Back in 1991, a computer programmer called Tim Berners-Lee introduced the World Wide Web – an online web of information. Thirty years on, your website is the online shopfront of your business.
Meanwile, just three years earlier (after 12 years of research and 35,000 sales calls) Neil Rackham published the sales classic Spin Selling. It’s as valid today as it was in 1988 – because people don’t change nearly as quickly as technology does.
The basics of selling are still the same – and it’s all about the problem you solve. People still have needs they will pay money to fill – and businesses have solutions to those needs.
But before your customers interact with a sales person, they interact with you website. So it can be useful to think of your home page as your shopfront – and your landing pages are your sales people.
And the principles of SPIN selling are a useful framework for developing your website copy.
Why use SPIN?
Way too many web pages are written by product experts extolling the features of their products. That’s back to front.
It’s the equivalent of walking into a car showroom and having a pushy salesperson ear-bash you with a stream of technical specifications. The chances of you buying a car from this dealer are probably pretty low.
SPIN reminds us to put the customer first and ask:
- Who are is my customer and what is their context? (Their Situation)
- What are my customers problems and what is the ongoing cost to them of not solving their problems? (Their big Problem)

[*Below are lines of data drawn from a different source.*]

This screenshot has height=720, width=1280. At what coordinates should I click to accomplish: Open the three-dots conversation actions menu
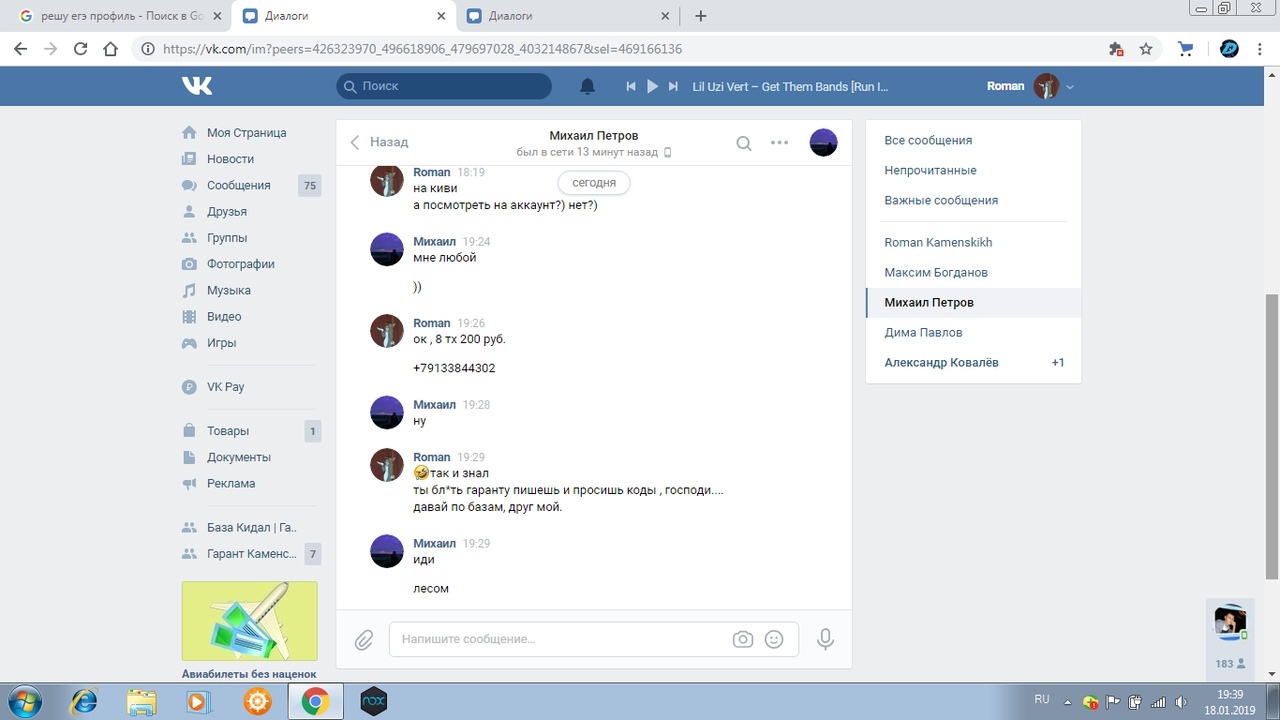(780, 143)
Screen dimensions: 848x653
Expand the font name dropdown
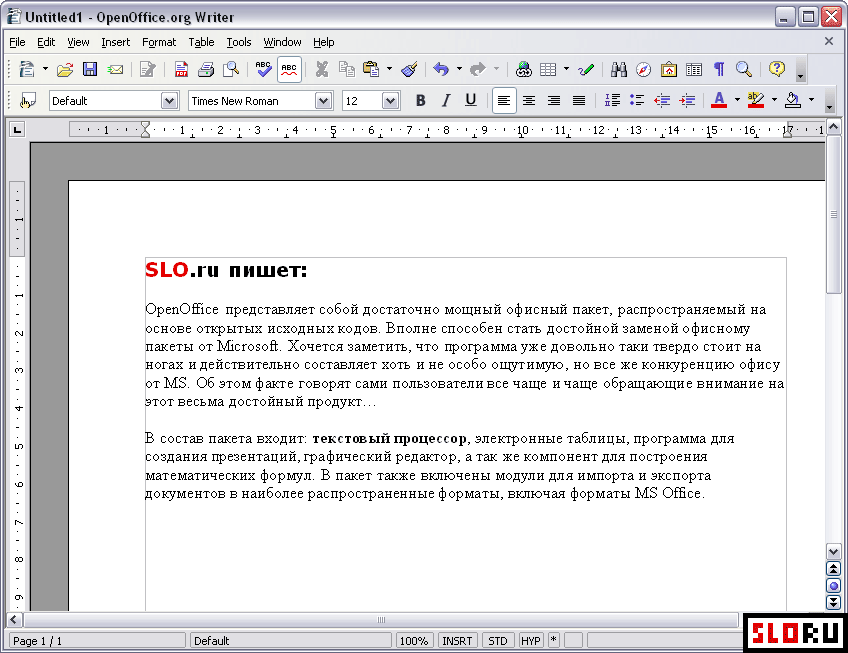[x=323, y=100]
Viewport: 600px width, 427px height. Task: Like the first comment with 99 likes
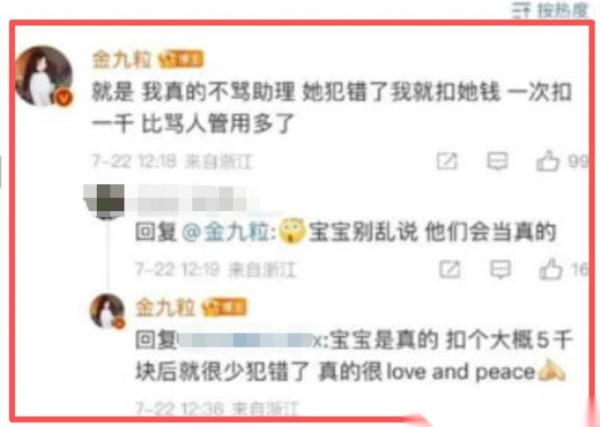[548, 160]
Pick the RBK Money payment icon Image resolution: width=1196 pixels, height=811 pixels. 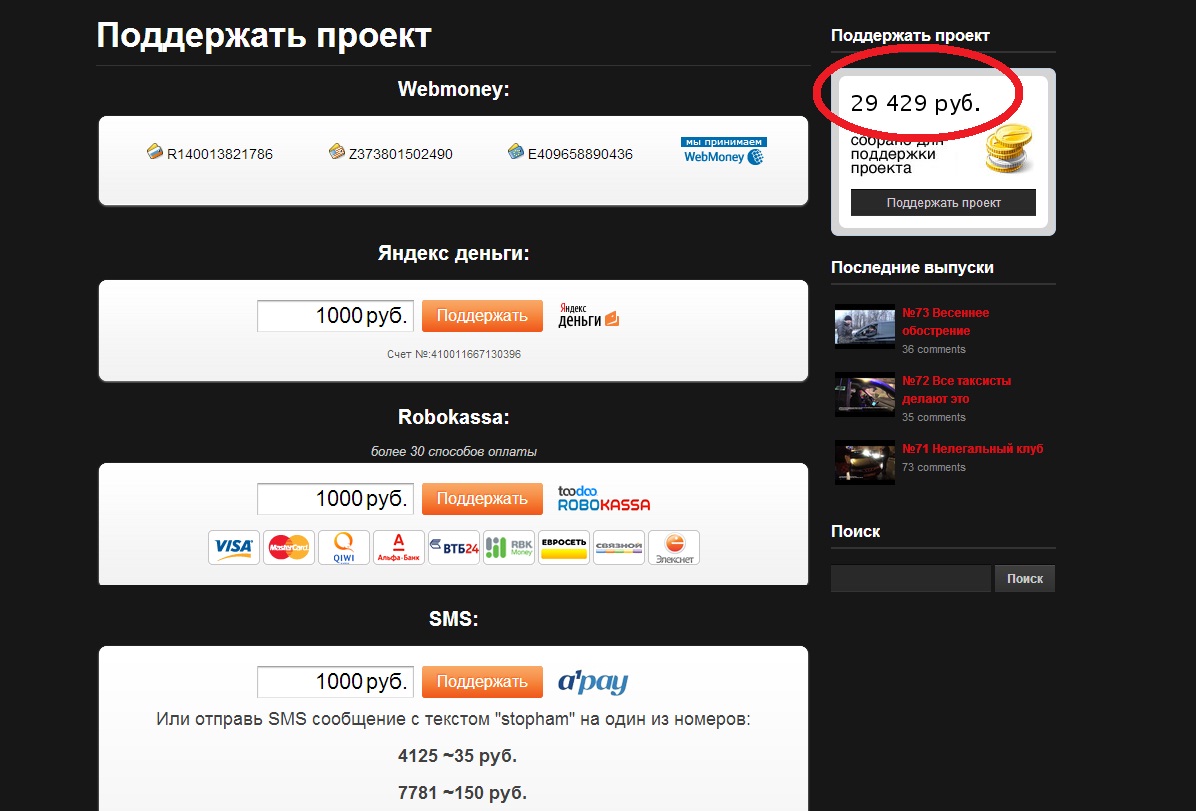pos(509,547)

- How does having that problem impact my customers over time? (The Implication)
- What needs to happen to solve their problem and what will they experience when it’s solved? (How you supply their Needs & the payoff they get.)
You can’t have a conversation with every customer who visits your website – but you can structure your home page and your landing pages to demonstrate that you understand them AND that you have the solution they need.
So lets take a brief stroll through the 4 SPIN steps…
What are the circumstances your customers finds themselves in?
- Are your customers people who love to drive hot cars (and you sell them mag wheels and performance suspension)?
- Are your customers tech-dependent SMBs (and you offer IT managed services)?
- Are your customers budding property investors (who need investment loans)?
What are the problems your customers experience in those circumstances?
- Do those lovers of hot cars struggle to find truly unique wheels that look exactly right on their vehicles?
- Are those tech-dependent SMBs continuously struggling with mis-matched, slow systems?
- Are those budding property investors facing a wall of indifference from mainstream lenders?
What does that problem MEAN for them? What continues if nothing changes?
- Will those car lovers feel dissatisfied every time they see someone else with the same wheels they’ve got?
- Will those SMBs continue to experience severe productivity problems, along with endless frustration and poor staff morale?
- Will those property investors pay too much to a big lender? Or wait for years to get a start on their wealth-building plans?
Need & Payoff
What do they need and how will filling that need payoff in their lives?
- Would the sports drivers enjoy “the ride of their life every day”, knowing their vehicle looks unique – and handles like a dream?
- Would those SMBs be able to get more done with fast, reliable, integrated systems?
- Would those property investors be able to start their portfolio earlier and earn financial freedom sooner?
How well can you tell the story of your customer’s situation, the problems they know they face and the problems outside their awareness? Can you paint a clear picture of their lives without a solution?
How well do you tell the story of why they need you and how they’ll benefit from what you do?
Does your website talk too much about YOU?
Take a good look at your copy from your customer’s perspective. Is it talking about them and their situation and their problems? Is it talking about the benefits they experience and what it means for them?
Or is it talking about your expertise and the features you offer?
Do you have a website that’s about as much use as the sandwich-board outside your office – or is it an engaging introduction that says:
- We know who you are….
- We know what you’re struggling with…
- We know how you can get what you want (or need)…
- When you work with us things will be better because…
Want to know more about SPIN?
SPIN Selling is the result 12 years of serious selling experience – so it’s about way more than this 4-step process. It’s book that’s well worth studying in detail. There’s a good summary in this Hubspot article: SPIN Selling: The Ultimate Guide.
It’s not the only tool out there – but its 4 basic steps are a nice framework for building anything from a landing page to a video script.
If SPIN doesn’t do it for you, find another tool that helps you let go of “what we do” and take the customer perspective. (Or find a copywriter who asks you about your customer’s problems, not just your solutions.)